Print every line of the records below exactly as it reads.

§ **Excerpted records**:
________________________________________

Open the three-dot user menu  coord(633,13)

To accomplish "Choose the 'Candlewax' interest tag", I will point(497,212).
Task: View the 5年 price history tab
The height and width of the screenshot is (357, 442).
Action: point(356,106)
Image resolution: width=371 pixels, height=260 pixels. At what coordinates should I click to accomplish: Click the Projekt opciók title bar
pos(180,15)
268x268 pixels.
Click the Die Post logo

________________________________________

§ **Written response**:
Open the three-dot user menu  coord(633,13)

To accomplish "Choose the 'Candlewax' interest tag", I will point(497,212).
Task: View the 5年 price history tab
The height and width of the screenshot is (357, 442).
Action: point(356,106)
Image resolution: width=371 pixels, height=260 pixels. At what coordinates should I click to accomplish: Click the Projekt opciók title bar
pos(180,15)
268x268 pixels.
Click the Die Post logo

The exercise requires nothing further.